Minutos largos transcurrieron, tan lento que la escena parecía haber sido pausada. Nash me miraba con la misma intensidad de siempre, pero yo... yo estaba en otro lugar. Estaba sumergida en un recuerdo.

Recordé muchas de sus palabras, pero principalmente recordé los versos que había leído de su poema.

—Qué bueno que tu madre está muerta —dije, rendida—. Así no tendría que ver el monstruo en el que te convertiste. Igual y la matabas tú en lugar de tu...

El amor es una herida abierta, y las despedidas son la sal que corta las hemorragias pequeñas. El único detalle es que se necesita muchísimo valor para mirar un corte en carne viva, echarle sal, y soportar el proceso de curación, antes de poder lavar para que se cierre por sí sola. Eso me había enseñado Nash. Él me había enseñado, con cada palabra hiriente, cada beso desastroso, cada caricia posesiva, que no hay nadie que te haga sentir más nada que tú mismo, cuando le das algo valioso a quien llega a ti con un cuchillo en la mano.
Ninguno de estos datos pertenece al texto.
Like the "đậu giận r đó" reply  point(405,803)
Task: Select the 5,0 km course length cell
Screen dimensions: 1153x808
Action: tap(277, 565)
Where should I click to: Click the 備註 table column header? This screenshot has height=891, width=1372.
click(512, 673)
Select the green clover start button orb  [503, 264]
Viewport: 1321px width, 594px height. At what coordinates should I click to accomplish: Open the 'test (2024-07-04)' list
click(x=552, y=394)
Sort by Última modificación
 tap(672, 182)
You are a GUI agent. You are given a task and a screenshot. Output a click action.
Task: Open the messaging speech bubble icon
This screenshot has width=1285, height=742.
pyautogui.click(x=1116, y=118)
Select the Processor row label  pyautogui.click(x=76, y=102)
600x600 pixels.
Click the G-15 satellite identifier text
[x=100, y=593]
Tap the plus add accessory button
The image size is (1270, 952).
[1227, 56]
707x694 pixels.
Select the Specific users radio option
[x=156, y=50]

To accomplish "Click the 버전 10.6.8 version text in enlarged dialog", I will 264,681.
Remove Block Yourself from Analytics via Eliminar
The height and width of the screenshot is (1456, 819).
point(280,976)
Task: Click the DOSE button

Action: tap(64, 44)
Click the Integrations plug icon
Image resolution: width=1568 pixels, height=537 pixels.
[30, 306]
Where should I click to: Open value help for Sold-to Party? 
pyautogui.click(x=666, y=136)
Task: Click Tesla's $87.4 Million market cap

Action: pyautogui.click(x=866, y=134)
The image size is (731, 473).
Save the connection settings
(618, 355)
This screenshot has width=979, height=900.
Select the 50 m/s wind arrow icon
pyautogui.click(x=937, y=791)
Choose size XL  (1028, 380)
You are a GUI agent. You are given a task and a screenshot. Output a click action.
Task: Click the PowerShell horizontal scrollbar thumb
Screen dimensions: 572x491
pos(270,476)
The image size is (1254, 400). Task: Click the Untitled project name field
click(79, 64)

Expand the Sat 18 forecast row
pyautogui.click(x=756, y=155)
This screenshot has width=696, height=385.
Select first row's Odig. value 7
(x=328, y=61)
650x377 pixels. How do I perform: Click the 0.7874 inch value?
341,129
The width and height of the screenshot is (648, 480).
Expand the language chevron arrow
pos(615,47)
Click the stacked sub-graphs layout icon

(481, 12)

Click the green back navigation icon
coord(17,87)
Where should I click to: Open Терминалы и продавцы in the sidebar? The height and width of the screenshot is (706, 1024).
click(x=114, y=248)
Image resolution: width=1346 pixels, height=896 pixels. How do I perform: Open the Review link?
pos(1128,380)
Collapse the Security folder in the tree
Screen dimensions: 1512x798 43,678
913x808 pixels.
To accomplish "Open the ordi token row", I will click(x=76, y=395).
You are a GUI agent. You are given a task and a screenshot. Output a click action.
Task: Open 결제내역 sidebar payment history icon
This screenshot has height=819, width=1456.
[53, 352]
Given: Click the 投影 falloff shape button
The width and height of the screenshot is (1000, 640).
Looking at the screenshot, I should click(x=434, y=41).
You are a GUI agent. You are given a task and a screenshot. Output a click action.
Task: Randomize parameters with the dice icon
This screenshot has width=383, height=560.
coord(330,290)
Su mano derecha, con la que me abofeteó fuertemente, fue la última prueba de todo el horror que yo había hecho en su compañía; mis errores y los suyos se hicieron presentes cuando me llevé la palma a la cara, para comprobar un ardor perteneciente al perfecto acto de llegar al límite.

—Cállate —dijo.

Se dio la vuelta aún con la mirada desorbitada. Los ojos de los presentes se clavaron en él por no más de un minuto, mientras salía de la cafetería. Yo me dejé caer en la silla junto a nuestra mesa, escuchando, ausente, las voces de mis amigas que me preguntaban si estaba bien.

Físicamente, estaba bien.

Mental y emocionalmente, estaba hecha pedazos. Nash me había tocado el alma hacía apenas unos minutos; la realidad me golpeó causándome un dolor mucho más profundo que el de su mano sobre mi piel.

Traté de pensar en su expresión tras haberlo hecho, pero lo único que encontré fue la verdad que él había tratado de darme y que nunca acepté, hasta que el agua me llegó al cuello y comencé a ahogarme.